2) Don’t fear the reaper. We’ve all heard of the boss who would look perfectly comfortable wearing a cloak and carrying a sickle. So overbearing and over-reactive, their employees feel one mistake on the job is tantamount to death. Mistakes should not be career suicide. A truly effective leader will utilize the occasional blunder to effectively develop better performance on the job. Although it isn’t a matter of a teacher in front of a bunch of kids in high school, the “Good Boss” encourages learning from mistakes rather than generating an atmosphere of anxiety.

3) Keep everyone involved. The most successful managers help everyone feel like an equal and involved member of the team. Treating employees fairly is significantly more than just compensation. The “Good Boss” encourages feedback, innovation and creativity from each member of the team. This engenders a feeling of involvement and genuine ownership. Eventually, a cohesive team develops with sights set on the business’s long-term goals.

4) Movin’ on up! Employees are looking to their superiors to help them navigate the choppy waters of advancement. More than money, team members are genuinely interested in improving and creating meaningful careers. The “Good Boss” recognizes these aspirations and helps the employee work toward their own career driven aspirations. The “Good Boss” helps the employee develop in the areas that affect their career objectives.

5) Huston we have a problem. Although the businesses operating out of sheer altruism are few and far between, the bottom line should not be the primary philosophical or practical focus.

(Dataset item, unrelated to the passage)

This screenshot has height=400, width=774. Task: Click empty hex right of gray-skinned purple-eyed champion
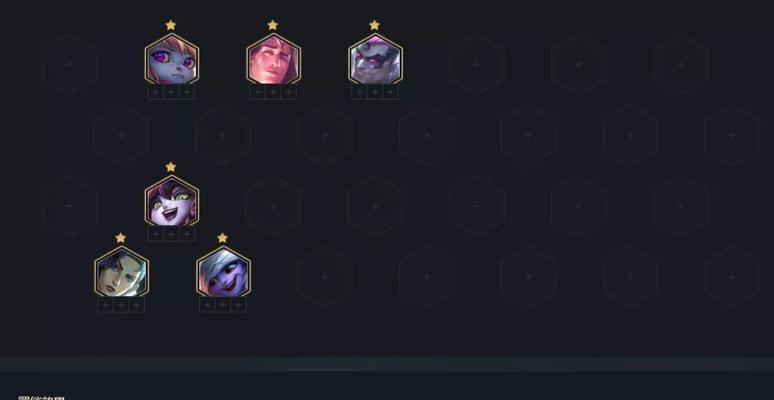click(x=476, y=64)

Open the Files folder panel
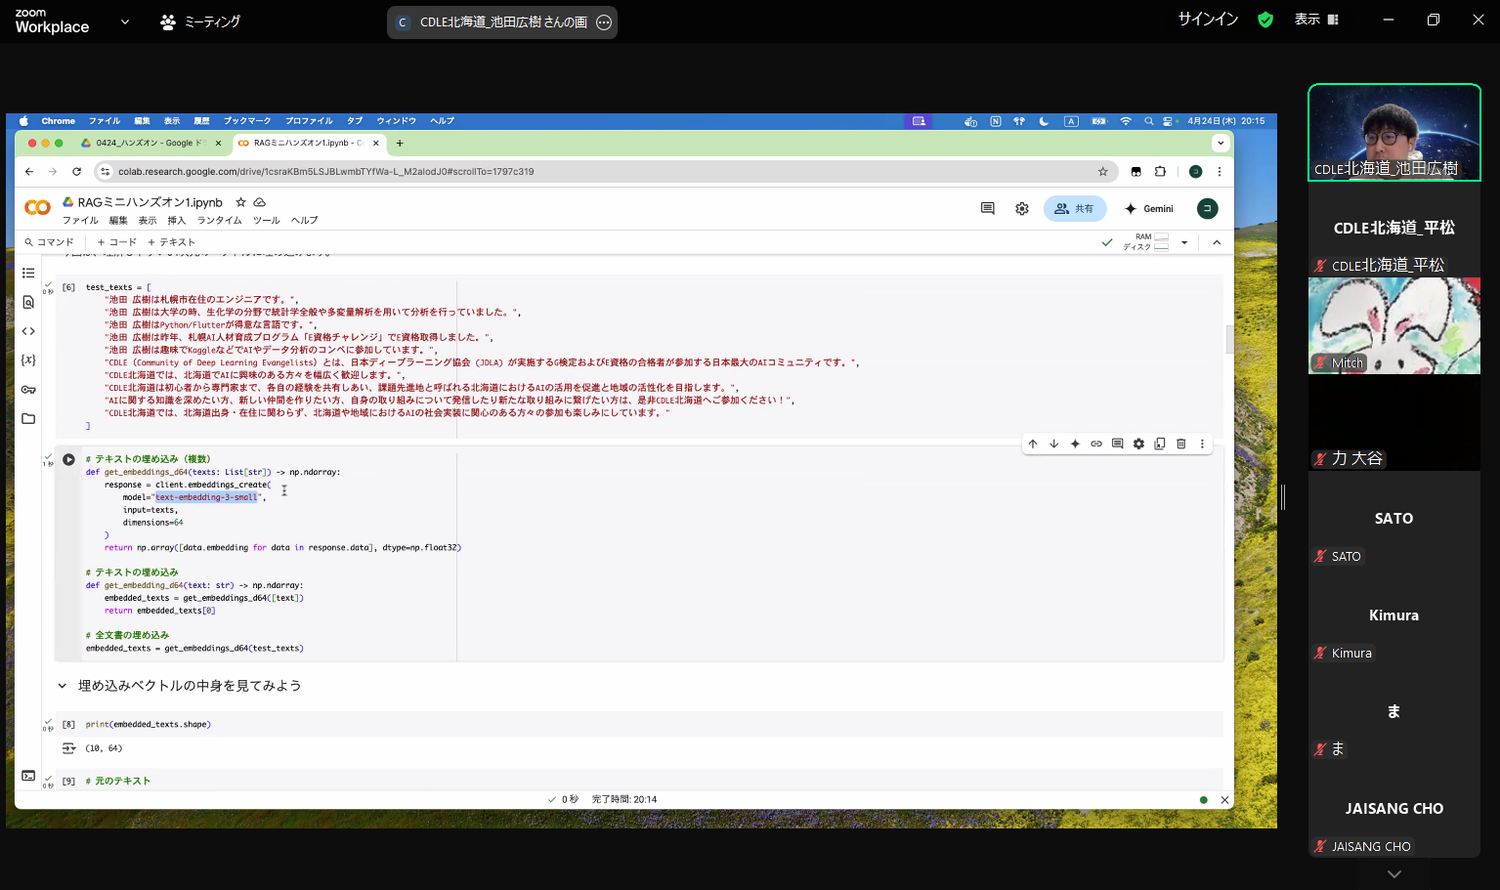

Effective leaders recognize the importance of a business mission. The “Good Boss” establishes a clear mission that serves to motivate employees and give general direction. The team works better when the underlying motivation is bigger than money – keep them from feeling the wake-up, go to work, push button A, push button B, clock out, go home, rinse repeat feeling.

6) Old dogs do learn new tricks. The “Good Boss” should recognize that much of what makes a leader effective is learned behavior. Few are born with everything it takes to be the “Good Boss”. Many of the “Best” bosses got to be the “Good Boss” through attending management classes and seminars and reading books on effective leadership. The “Good Boss” is interested in developing and honing management skills. Remember the “Good Boss” attracts top-flight employees. Certainly, we all have innate traits on which we can lean that make us each the “Good Boss” but it is our responsibility to continue to develop becoming even better.